Tullock took it one step further, noting that the deadweight loss from schemes like this might actually exceed the value of the prize. How does that work?

Well, suppose that in the city of Wilsonville, Mayor Sam issues exactly 50 licenses for streetwalking every year. Bidding is competitive. The value of the license comes to $10,000, and the next best alternative for the relevant labor pool is worth $8,000. This means that each bidder should be willing to spend up to but not including $2,000 in lobbying efforts to obtain a license. If bidding is particularly fierce, it only takes 55 aspirants to squander the entire value of the license. Rent dissipation is one of the first things we teach in a Public Choice course and it's a lesson pretty easily absorbed by even the thickest students, so what gives? Is there something else behind the moral intuition of licensing that perpetuates the practice?

Yes. I think so. I think that the marginal suppliers that licensing schemes elbow out are not euvoluntary. That's why we get decisions like Thomas v Collins, 1945 and very little voter pushback against the metastasis of licensure. Kleiner and Krueger estimate (2009) that 38% of all occupations require government-issued licenses (working paper here).
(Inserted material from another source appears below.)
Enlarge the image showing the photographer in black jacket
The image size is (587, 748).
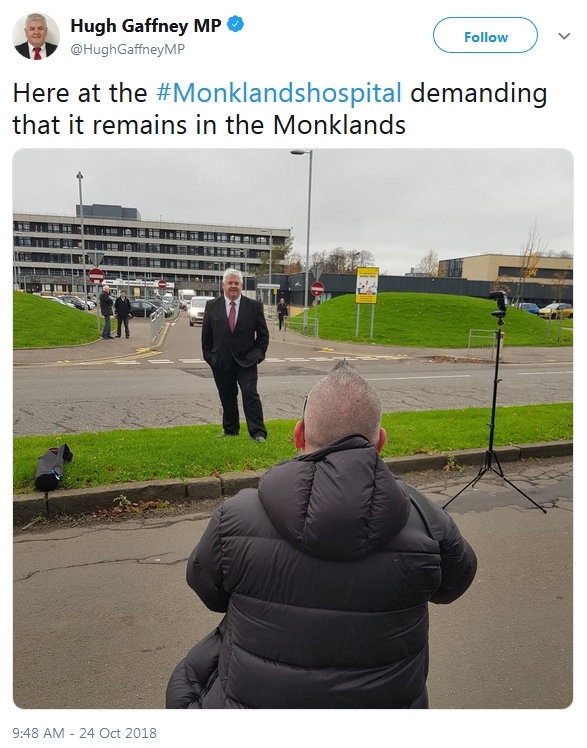click(293, 428)
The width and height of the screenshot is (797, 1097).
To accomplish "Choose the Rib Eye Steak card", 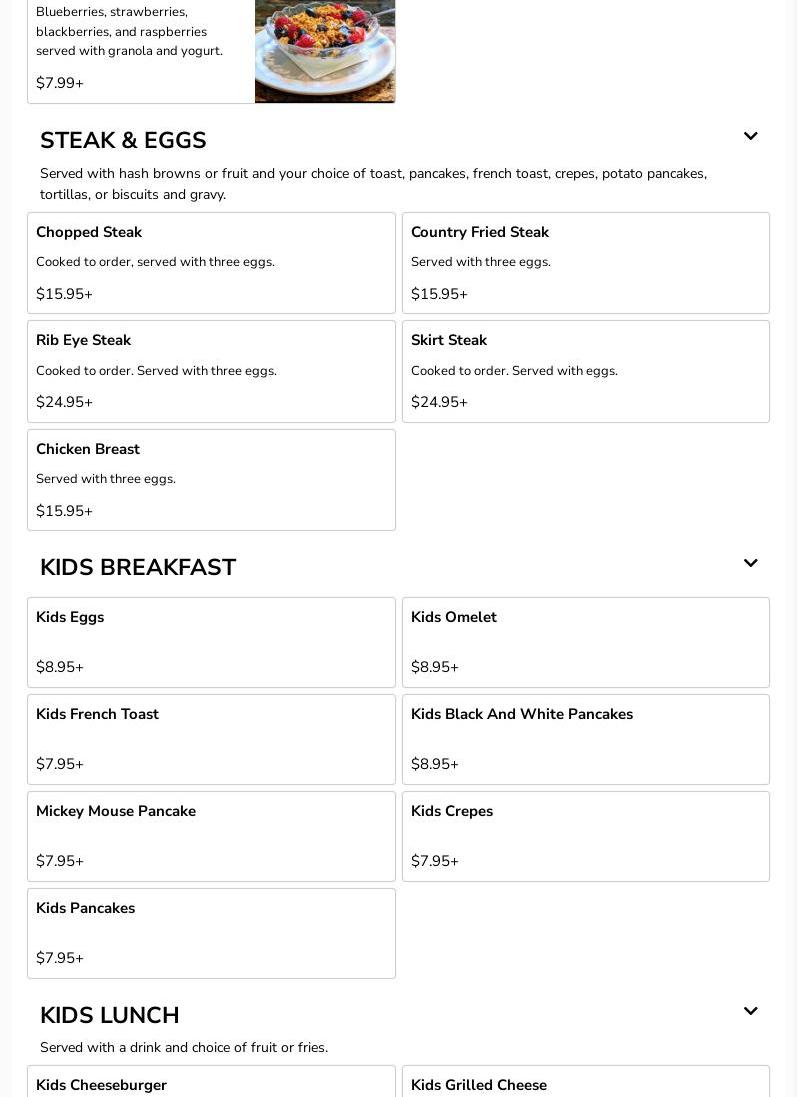I will (x=211, y=371).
And attention is scarce. It's unreasonable to expect the median voter to be well-informed about the economics of licensing, and the mental shorthand of license=quality is a lot easier than carefully parsing present discounted value estimates under different discount rates coupled with systematic risk assessment that adjusts for Poisson elements.

Perhaps there is indeed some public interest tale to weave where customers are routinely fleeced by unscrupulous vendors. How would you analyze this problem if you had to start from scratch? What tradeoffs would you identify? What alternatives would you present? What's the probability that state-issued licenses would end up on your short list of solutions?

And even more interestingly, Andrea's Question again crops up: it's painfully obvious that the growth of licensing carries with it a lot of unfortunate consequences, but what should we do with that knowledge? Is it enough to point out the rank absurdity of manicurist licenses and hope that politicians notice? Probably not.

Also, how does this issue intersect with immigration and global trade?

Edit [a]: Larry White and Frank Stephenson discuss this very issue here.
Edit [b]: A "fried out combie" is a broken-down passenger van. It's Australian slang popularized by 80s pop sensation Men At Work.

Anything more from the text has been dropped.